▶ [SET PROBLEM]: In the listing below, swap "active" for "closed" in the lines starting at the one containing "Screen dimensions: 868x434" and ending at the one containing "coord(521,352)", and give back only those lines with the pictures left out and nothing else changed.

-- Start RECORD EXTRACTS --

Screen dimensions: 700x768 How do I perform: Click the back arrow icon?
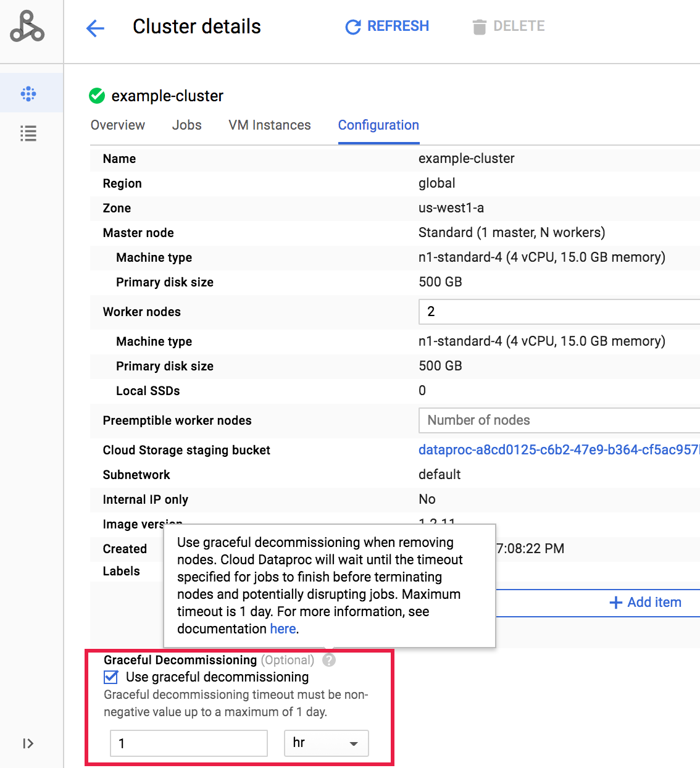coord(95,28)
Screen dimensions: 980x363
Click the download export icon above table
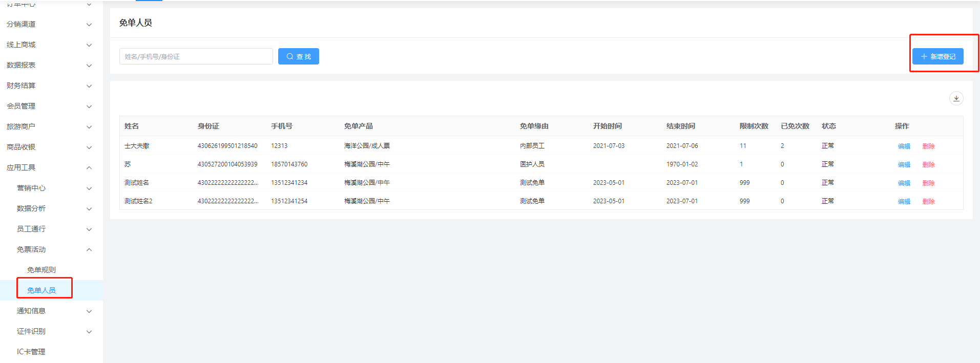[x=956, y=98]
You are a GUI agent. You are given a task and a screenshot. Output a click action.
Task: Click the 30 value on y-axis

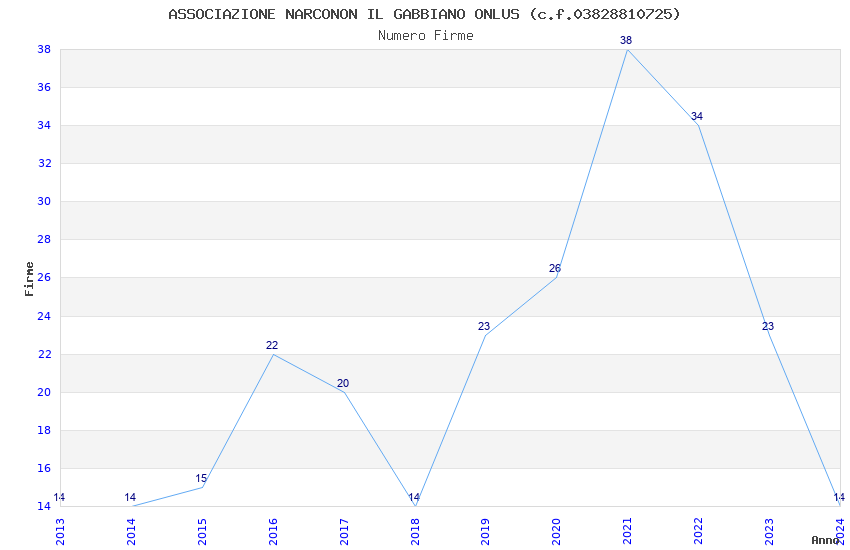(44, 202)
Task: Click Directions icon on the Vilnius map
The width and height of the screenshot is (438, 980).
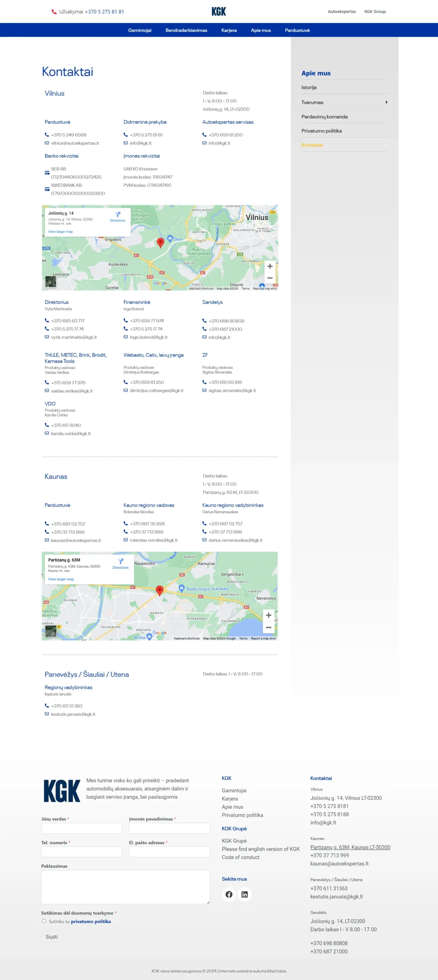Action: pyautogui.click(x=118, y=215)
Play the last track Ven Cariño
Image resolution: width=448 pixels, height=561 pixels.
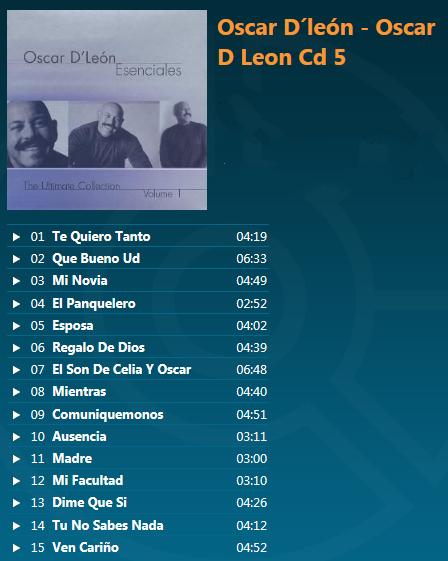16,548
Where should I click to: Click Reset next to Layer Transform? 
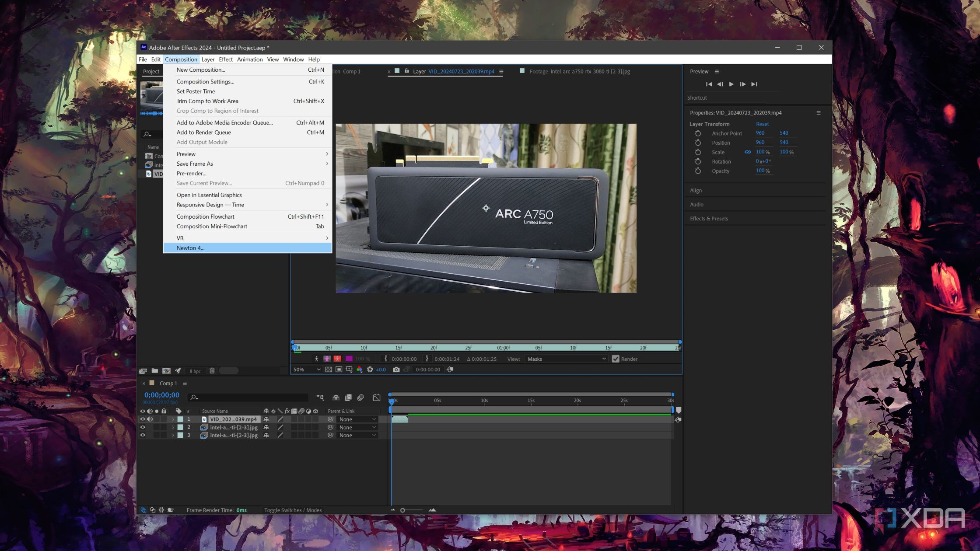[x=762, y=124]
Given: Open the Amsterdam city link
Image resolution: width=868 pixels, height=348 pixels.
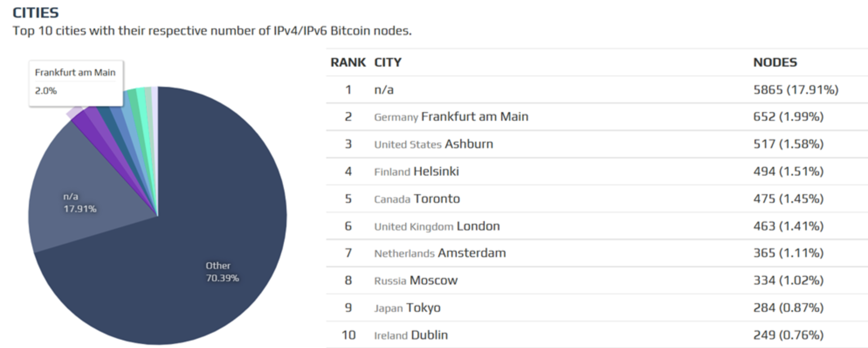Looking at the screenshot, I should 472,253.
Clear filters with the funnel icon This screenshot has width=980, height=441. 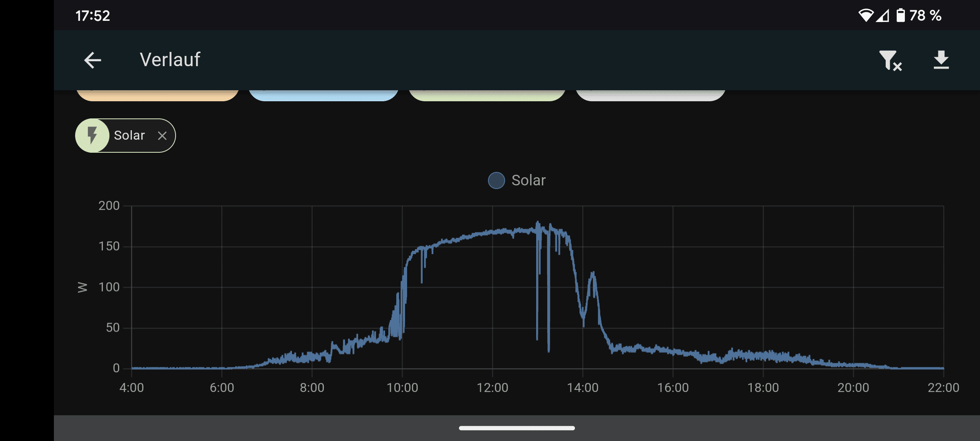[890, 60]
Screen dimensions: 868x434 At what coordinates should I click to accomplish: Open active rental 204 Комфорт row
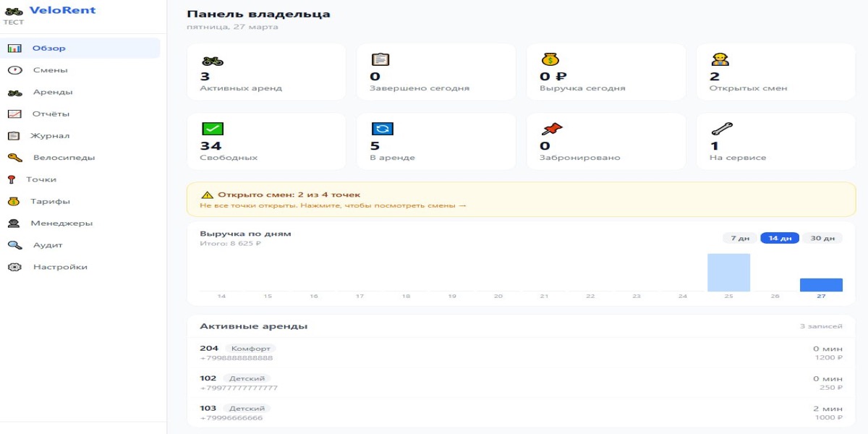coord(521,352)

-- End RECORD EXTRACTS --
-- Start RECORD EXTRACTS --

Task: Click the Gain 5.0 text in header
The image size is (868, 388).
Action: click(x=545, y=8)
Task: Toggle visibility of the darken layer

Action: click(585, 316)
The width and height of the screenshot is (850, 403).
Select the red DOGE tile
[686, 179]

-- End RECORD EXTRACTS --
-- Start RECORD EXTRACTS --

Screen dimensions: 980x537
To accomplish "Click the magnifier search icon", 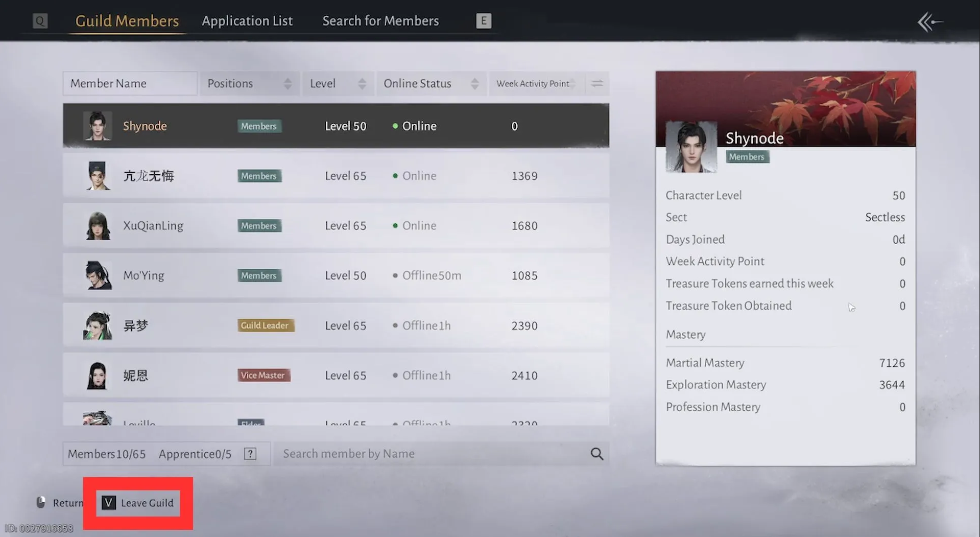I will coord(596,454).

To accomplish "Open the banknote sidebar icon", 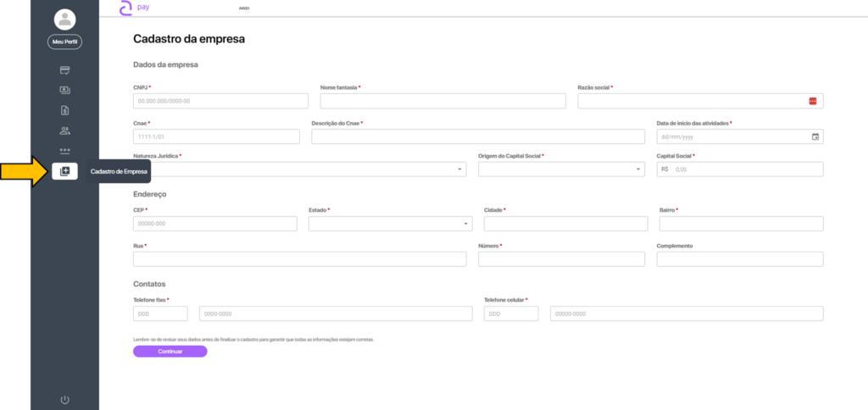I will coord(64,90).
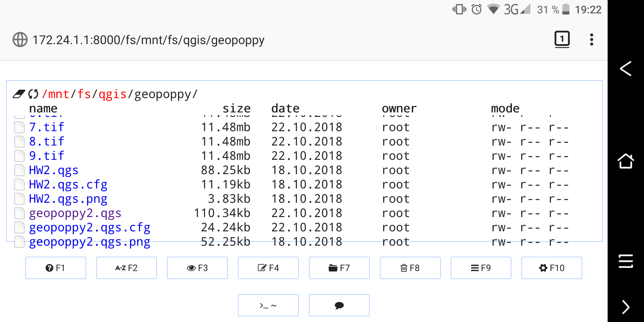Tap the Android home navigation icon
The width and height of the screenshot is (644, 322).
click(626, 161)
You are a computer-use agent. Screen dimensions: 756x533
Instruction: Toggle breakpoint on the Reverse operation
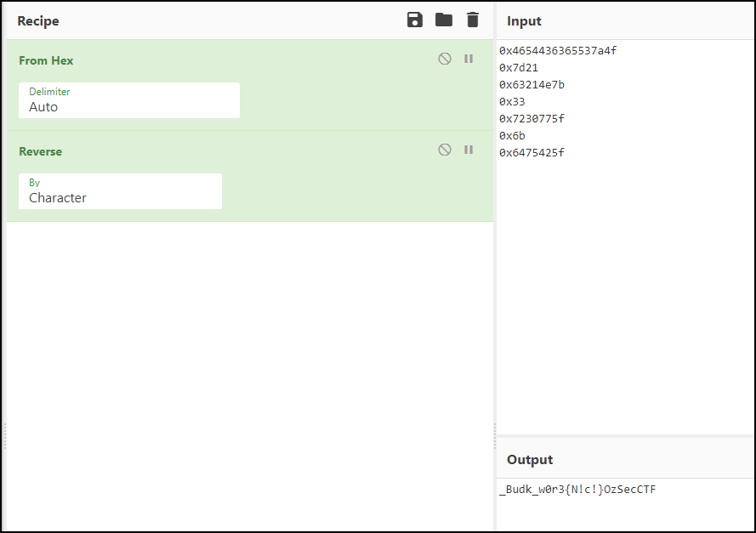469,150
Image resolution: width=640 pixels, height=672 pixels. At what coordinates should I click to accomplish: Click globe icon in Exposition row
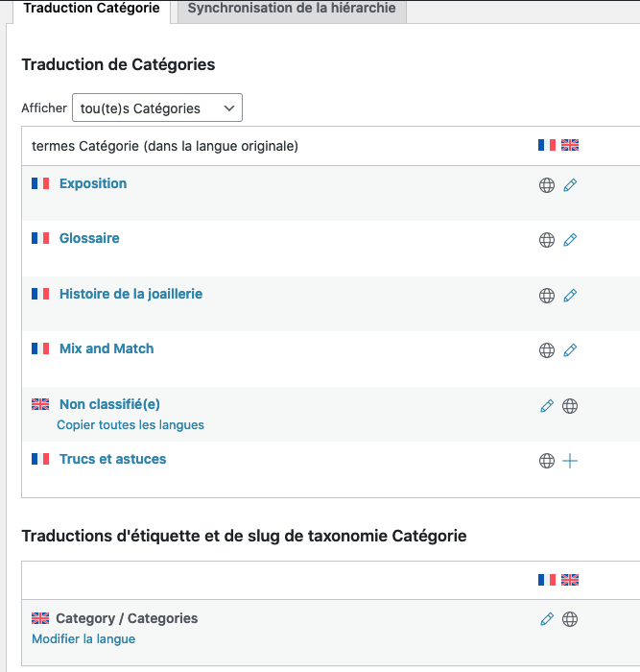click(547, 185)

-- End RECORD EXTRACTS --

▶ [CORRECT OUTPUT]:
Screen dimensions: 868x434 At what coordinates should I click to accomplish: Open closed rental 204 Комфорт row
coord(521,352)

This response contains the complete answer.